療養に至っては、そもそも概念がなかったから、「結核療養所」の療養を借りてきた一種の造語だ。
これを英訳しようとしたときは非常に困った。とりあえずself-treatment としてみたがきわめて落ち着きが悪い。
療養所がsanatorium だからsanitate にしようかとも思ったが、これは「保清」などの訳語がかなり定着している。cure が一般的だろうと思うが、看護婦さんが大夫手垢をつけてしまって、cure とcare などと頻用している。この場合cure は治療あるいは診療ということになり、care つまり看護あるいは介護と対立概念に絞り込まれている。
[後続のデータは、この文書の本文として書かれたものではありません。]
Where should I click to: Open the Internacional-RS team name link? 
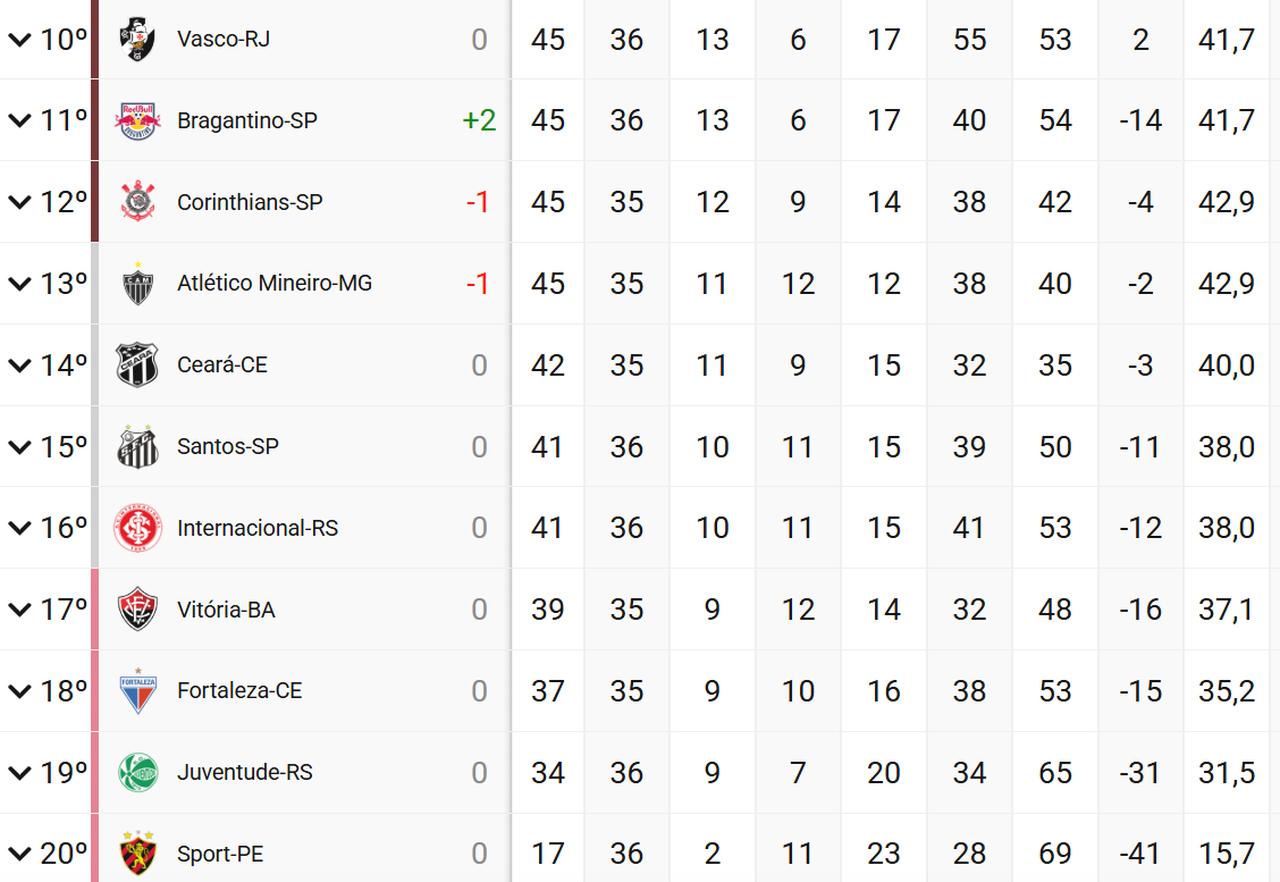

癒しとかヒーリングという言葉が最近はやっている。自分で治すという感じが出ていて使えると思ったが、どうも傷口を治す意味に限定されている言葉のようだ。それから発展して、心のササクれを癒す意味にも使われているようだ。
いろいろ辞書を見ていたらremedy という言葉にあたった。おなじ治療でも民間療法に近いイメージがある。病者の側の主体性がかなり強く響く。また治療だけでなく、状況に適合していく、足らざるを補う(compensate)というニュアンスもあるようだ。
語源上は元に戻るというらしい。
キューバにレメディオスという町があったが、こちらは復活という意味だと聞いた。田舎だが良い町だった。街角で買ったローストビーフのサンドウィッチがうまかった。横にご機嫌な58年製の赤のビュイックがいて、なぜかアンちゃんがえらく愛想良かった。
ということで、「療養」をremedy 、療養権をremedying rights と訳すことにした。なおright to remedy は補償請求権という法律用語となっているようなので、そちらは使わない。